Write out all the data again, exactly as it stands.
=== Begin Enclosure ===
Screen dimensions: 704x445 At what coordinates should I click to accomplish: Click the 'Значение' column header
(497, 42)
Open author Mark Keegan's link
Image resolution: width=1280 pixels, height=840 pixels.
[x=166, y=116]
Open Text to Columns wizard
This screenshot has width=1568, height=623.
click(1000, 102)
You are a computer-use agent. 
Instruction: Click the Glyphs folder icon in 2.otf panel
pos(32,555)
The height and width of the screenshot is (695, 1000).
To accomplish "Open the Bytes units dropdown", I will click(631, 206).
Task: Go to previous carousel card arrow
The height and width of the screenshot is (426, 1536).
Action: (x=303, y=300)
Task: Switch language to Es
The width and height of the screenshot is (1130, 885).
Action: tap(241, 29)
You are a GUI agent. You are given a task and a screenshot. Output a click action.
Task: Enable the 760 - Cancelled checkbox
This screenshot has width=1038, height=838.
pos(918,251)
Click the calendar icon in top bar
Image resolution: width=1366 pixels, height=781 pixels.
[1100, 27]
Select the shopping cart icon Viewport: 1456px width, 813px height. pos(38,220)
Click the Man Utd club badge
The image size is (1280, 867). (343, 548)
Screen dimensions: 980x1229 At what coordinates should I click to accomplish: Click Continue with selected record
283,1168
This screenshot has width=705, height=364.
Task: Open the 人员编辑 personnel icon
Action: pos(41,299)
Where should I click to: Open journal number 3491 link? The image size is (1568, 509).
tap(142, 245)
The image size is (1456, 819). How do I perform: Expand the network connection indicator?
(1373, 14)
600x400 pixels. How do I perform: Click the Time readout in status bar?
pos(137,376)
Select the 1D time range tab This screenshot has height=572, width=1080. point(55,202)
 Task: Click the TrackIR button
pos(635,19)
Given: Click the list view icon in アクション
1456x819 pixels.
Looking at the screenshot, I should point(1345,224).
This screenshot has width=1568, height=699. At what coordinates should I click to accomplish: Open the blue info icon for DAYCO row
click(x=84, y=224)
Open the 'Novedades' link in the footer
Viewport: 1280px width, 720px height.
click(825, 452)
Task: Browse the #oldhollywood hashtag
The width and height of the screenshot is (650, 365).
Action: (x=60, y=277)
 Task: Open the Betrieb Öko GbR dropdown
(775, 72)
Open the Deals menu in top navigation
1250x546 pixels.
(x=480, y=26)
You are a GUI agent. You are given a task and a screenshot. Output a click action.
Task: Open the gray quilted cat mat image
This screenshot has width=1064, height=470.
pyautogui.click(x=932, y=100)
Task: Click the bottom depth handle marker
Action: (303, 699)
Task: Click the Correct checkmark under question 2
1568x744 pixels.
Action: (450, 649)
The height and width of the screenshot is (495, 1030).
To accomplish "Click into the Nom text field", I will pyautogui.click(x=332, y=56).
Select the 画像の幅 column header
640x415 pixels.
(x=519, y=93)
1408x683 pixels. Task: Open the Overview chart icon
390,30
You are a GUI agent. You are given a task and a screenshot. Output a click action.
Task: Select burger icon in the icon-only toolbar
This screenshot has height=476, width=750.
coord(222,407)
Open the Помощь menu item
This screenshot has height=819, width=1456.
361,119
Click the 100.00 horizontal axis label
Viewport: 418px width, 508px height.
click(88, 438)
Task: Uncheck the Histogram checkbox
=== End Enclosure ===
• [TASK SOLUTION]:
Screen dimensions: 704x445 At what coordinates should I click to accomplish: Click the 'Значение' column header
(497, 42)
Open author Mark Keegan's link
Image resolution: width=1280 pixels, height=840 pixels.
[x=166, y=116]
Open Text to Columns wizard
This screenshot has width=1568, height=623.
click(1000, 102)
You are a computer-use agent. 
Instruction: Click the Glyphs folder icon in 2.otf panel
pos(32,555)
The height and width of the screenshot is (695, 1000).
To accomplish "Open the Bytes units dropdown", I will click(631, 206).
Task: Go to previous carousel card arrow
The height and width of the screenshot is (426, 1536).
Action: (x=303, y=300)
Task: Switch language to Es
The width and height of the screenshot is (1130, 885).
Action: tap(241, 29)
You are a GUI agent. You are given a task and a screenshot. Output a click action.
Task: Enable the 760 - Cancelled checkbox
This screenshot has width=1038, height=838.
pos(918,251)
Click the calendar icon in top bar
Image resolution: width=1366 pixels, height=781 pixels.
[1100, 27]
Select the shopping cart icon Viewport: 1456px width, 813px height. pos(38,220)
Click the Man Utd club badge
The image size is (1280, 867). (343, 548)
Screen dimensions: 980x1229 At what coordinates should I click to accomplish: Click Continue with selected record
283,1168
This screenshot has width=705, height=364.
Task: Open the 人员编辑 personnel icon
Action: pos(41,299)
Where should I click to: Open journal number 3491 link? The image size is (1568, 509).
tap(142, 245)
The image size is (1456, 819). How do I perform: Expand the network connection indicator?
(1373, 14)
600x400 pixels. How do I perform: Click the Time readout in status bar?
pos(137,376)
Select the 1D time range tab This screenshot has height=572, width=1080. point(55,202)
 Task: Click the TrackIR button
pos(635,19)
Given: Click the list view icon in アクション
1456x819 pixels.
Looking at the screenshot, I should point(1345,224).
This screenshot has width=1568, height=699. At what coordinates should I click to accomplish: Open the blue info icon for DAYCO row
click(x=84, y=224)
Open the 'Novedades' link in the footer
Viewport: 1280px width, 720px height.
click(825, 452)
Task: Browse the #oldhollywood hashtag
The width and height of the screenshot is (650, 365).
Action: (x=60, y=277)
 Task: Open the Betrieb Öko GbR dropdown
(775, 72)
Open the Deals menu in top navigation
1250x546 pixels.
(x=480, y=26)
You are a GUI agent. You are given a task and a screenshot. Output a click action.
Task: Open the gray quilted cat mat image
This screenshot has width=1064, height=470.
pyautogui.click(x=932, y=100)
Task: Click the bottom depth handle marker
Action: (303, 699)
Task: Click the Correct checkmark under question 2
1568x744 pixels.
Action: (450, 649)
The height and width of the screenshot is (495, 1030).
To accomplish "Click into the Nom text field", I will pyautogui.click(x=332, y=56).
Select the 画像の幅 column header
640x415 pixels.
(x=519, y=93)
1408x683 pixels. Task: Open the Overview chart icon
390,30
You are a GUI agent. You are given a task and a screenshot. Output a click action.
Task: Select burger icon in the icon-only toolbar
This screenshot has height=476, width=750.
coord(222,407)
Open the Помощь menu item
This screenshot has height=819, width=1456.
361,119
Click the 100.00 horizontal axis label
Viewport: 418px width, 508px height.
click(88, 438)
Task: Uncheck the Histogram checkbox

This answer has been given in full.